Video data finally has a clear access point
Robot data lacks large-scale videos other than action labels, and it has been difficult to directly feed the control model. PAD uses attention mask to solve the problem of missing modalities, allowing pure videos to have training value for strategies.
6.2 Why the results hold up
The persuasiveness of this paper mainly comes from three sets of interlocking evidence:
| evidence | observe | supporting arguments |
|---|---|---|
| PAD vs baseline | MetaWorld and real tasks are both ahead | The joint denoising structure itself is effective |
| PAD w/o img | MetaWorld average dropped from 72.5% to 43.6% | Future image predictions are not decoration, but a key source of supervision |
| PAD w/o co-train | MetaWorld dropped to an average of 59.2% | Internet video co-training does provide additional help |
6.3 Limitations and doubtful points
Reasoning overhead is not low
Each control requires 75 steps of DDIM, while also generating future images and actions. The author himself also admitted in the conclusion that the control frequency is not high, which will be a hard constraint for high-speed closed-loop control.
The causal chain is not completely closed yet
The paper attributes the gains to "better future image predictions leading to better actions." This explanation is reasonable, but the current evidence is still mainly correlation. If further intermediate representation or teacher forcing experiments can be conducted, the causal relationship will be more solid.

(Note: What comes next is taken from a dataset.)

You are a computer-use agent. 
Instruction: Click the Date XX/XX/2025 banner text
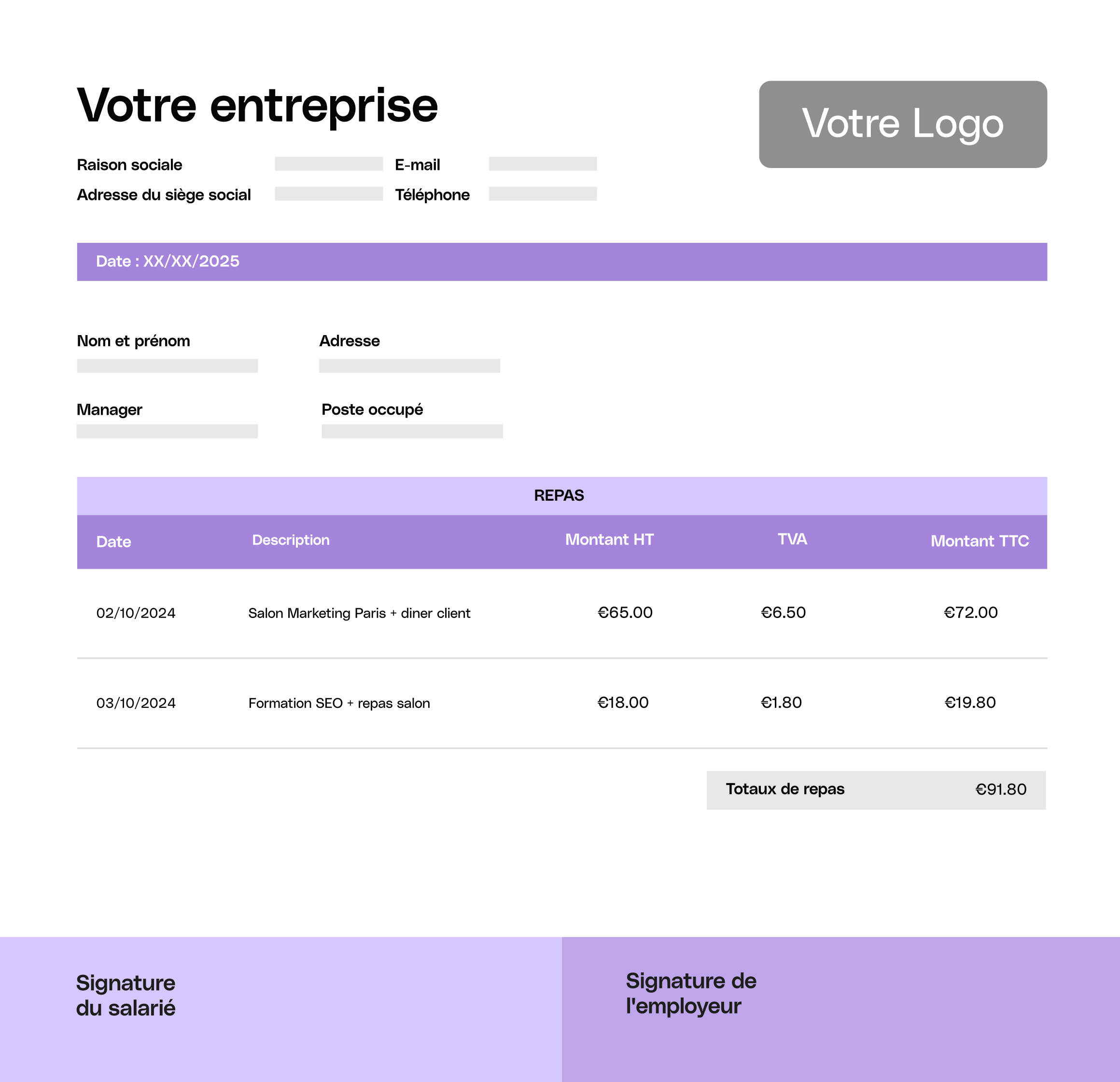point(168,261)
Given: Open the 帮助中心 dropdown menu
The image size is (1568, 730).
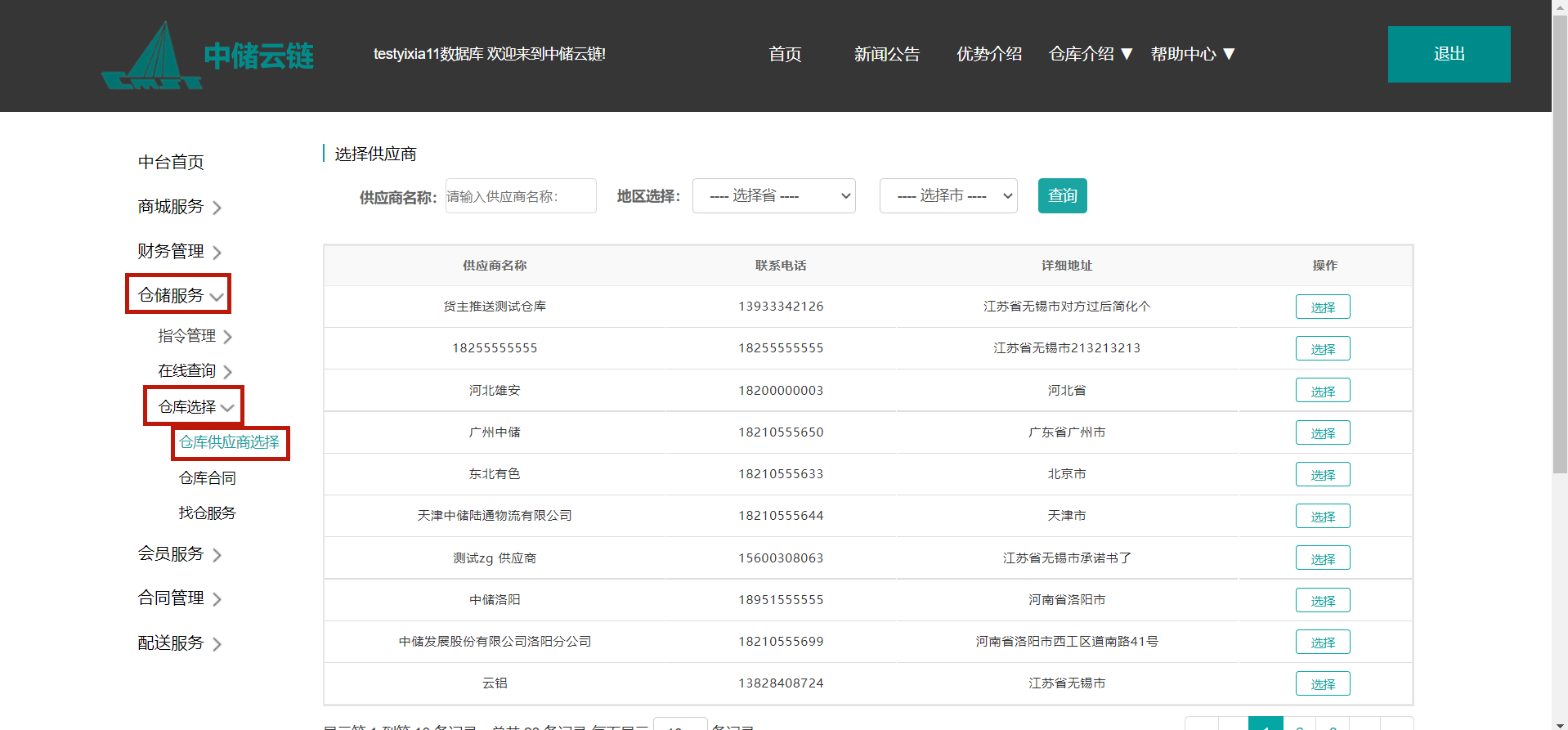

The mission caliber is slightly inconsistent
Write 41 tasks in the abstract and 50 tasks in the main body. The appendix also explains that there are two handle-pull tasks without giving details. This does not affect the main trend, but it will affect the reader's first impression of "how many tasks are counted."
Real world scale is still limited
The real experiment is a single Panda platform, multi-class desktop operation. Although the effect is good, it is still far from a generalized robot in open scenarios, especially without testing complex contact and high-frequency dynamics tasks.
6.4 Information worth retaining in appendices
Appendix The appendix does not have additional theoretical derivation, but provides several details that are critical to judgments about reproducible experiments: image latent shape, number of depth tokens, various model sizes, complete MetaWorld baseline details, and sample images of expert / unseen tasks in real tasks. This information has been absorbed into the "Methodological Details" and "Experimental Analysis" above.
My overall judgment
The key contribution of PAD is not "making a larger diffusion policy", but binding future visual prediction and action generation into the same training goal, and providing a very natural interface for video co-training. To the question "How to inject Internet video prior into robot control", the structural answer given in this paper is clear and convincing. Its main shortcomings are inference cost and real-world verification scale.